Under the budget's changes, negative gearing will be restricted to newly built homes from July 2027, with a 30% minimum on capital gains tax replacing the previous 50% discount. Properties purchased before that date will be grandfathered under the existing rules — creating a clear incentive for current investors to maximise yield on their existing holdings now.
"So many investors are thinking of increasing rents," Khan said. "A lot of investors buy properties with the future outlook of buying more. When they're in the journey of one, they're in the journey of two, three. When they get these properties positively geared, they'll be able to buy more."
Khan warned the budget changes would widen the property wealth gap rather than close it, pushing rental costs higher while making it harder for prospective first-home buyers to accumulate a deposit. Existing investors, he argued, would use the policy shift as a catalyst to lift rents and consolidate their positions — while new entrants would find themselves locked out of the tax advantages the previous generation used to build substantial portfolios.
"If tenants are going to pay more for rent, they're less likely to save for a deposit," Khan said. "The previous generation got negative gearing for forty years and built property fortunes on it."
Industry groups had already flagged the risk.
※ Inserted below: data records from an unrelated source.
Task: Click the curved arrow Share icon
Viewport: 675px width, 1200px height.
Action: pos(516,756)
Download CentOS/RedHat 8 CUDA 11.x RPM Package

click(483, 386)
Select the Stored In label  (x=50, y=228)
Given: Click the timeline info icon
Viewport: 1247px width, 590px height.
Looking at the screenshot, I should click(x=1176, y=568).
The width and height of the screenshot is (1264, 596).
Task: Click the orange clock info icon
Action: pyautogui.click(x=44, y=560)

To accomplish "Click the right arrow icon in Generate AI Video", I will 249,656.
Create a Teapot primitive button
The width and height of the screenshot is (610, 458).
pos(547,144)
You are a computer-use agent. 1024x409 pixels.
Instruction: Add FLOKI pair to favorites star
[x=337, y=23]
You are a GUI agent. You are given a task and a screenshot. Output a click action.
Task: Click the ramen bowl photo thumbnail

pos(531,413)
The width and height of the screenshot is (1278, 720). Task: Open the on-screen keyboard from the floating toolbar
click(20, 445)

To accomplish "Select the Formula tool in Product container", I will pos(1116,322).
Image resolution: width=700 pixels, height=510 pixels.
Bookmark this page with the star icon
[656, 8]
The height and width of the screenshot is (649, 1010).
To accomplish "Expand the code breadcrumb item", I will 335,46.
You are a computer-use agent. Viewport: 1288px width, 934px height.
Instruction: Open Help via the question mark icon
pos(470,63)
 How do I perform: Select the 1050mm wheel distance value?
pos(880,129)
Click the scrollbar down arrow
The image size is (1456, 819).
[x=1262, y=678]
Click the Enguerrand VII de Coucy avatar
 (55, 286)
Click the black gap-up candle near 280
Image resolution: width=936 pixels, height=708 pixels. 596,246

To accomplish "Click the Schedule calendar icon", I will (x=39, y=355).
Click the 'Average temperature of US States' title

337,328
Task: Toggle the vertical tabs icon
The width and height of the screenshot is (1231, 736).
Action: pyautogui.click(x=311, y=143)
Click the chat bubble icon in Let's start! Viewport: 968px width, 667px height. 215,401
FBAA interim CEO Peter White called the combination of rising rates and tax changes "a toxic mix of pain and devastation," while Ray White chief economist Nerida Conisbee warned: "Affordability pressure does not disappear when you reduce investor incentives; it shifts onto tenants."
Into this debate lands another complication. The Reserve Bank lifted the cash rate 25 basis points to 4.35% in May — its third hike of 2026 — adding further pressure on mortgage holders already stretched by higher living costs.
Exclusive survey results from Herron Todd White (HTW) found 83.9% of property specialists doubted the budget would meaningfully ease pressures on renters or first-home buyers. More striking still: 85% of those surveyed believed chronic housing undersupply — not tax policy — would remain the dominant driver of price growth over the next five years.
HTW CEO Peter Maloney said the findings pointed to a market shaped more by structural supply constraints than any near-term policy intervention.
"Demand remains strongest in markets that can offer relative affordability, lifestyle appeal and access to employment and infrastructure," Maloney told The Courier Mail. "The combination of population growth, constrained housing delivery, and affordability pressures is continuing to create distinct pockets of opportunity across a range of metropolitan and regional markets."
Despite the policy headwinds, many Brisbane investors appear to be staying the course, anchored by the city's 2032 Olympic Games infrastructure pipeline and its price advantage over Sydney and Melbourne. Queensland was the second-most nominated state for strongest property value growth over the next 12 months in the HTW survey, with 24.2% of specialists selecting it — narrowly behind NSW at 27.4%.
Place New Farm agent Aaron Woolard said while some investors would reassess portfolios — particularly those who had built their strategy around negative gearing — the buyers he was dealing with were focused on longer-term capital growth rather than immediate tax benefits.
"Brisbane is still being viewed as one of the strongest long-term capital growth markets in the country. Compared to the southern capitals, buyers still see relative value here, and for many investors that future capital growth potential outweighs the negative gearing benefits alone," Woolard said.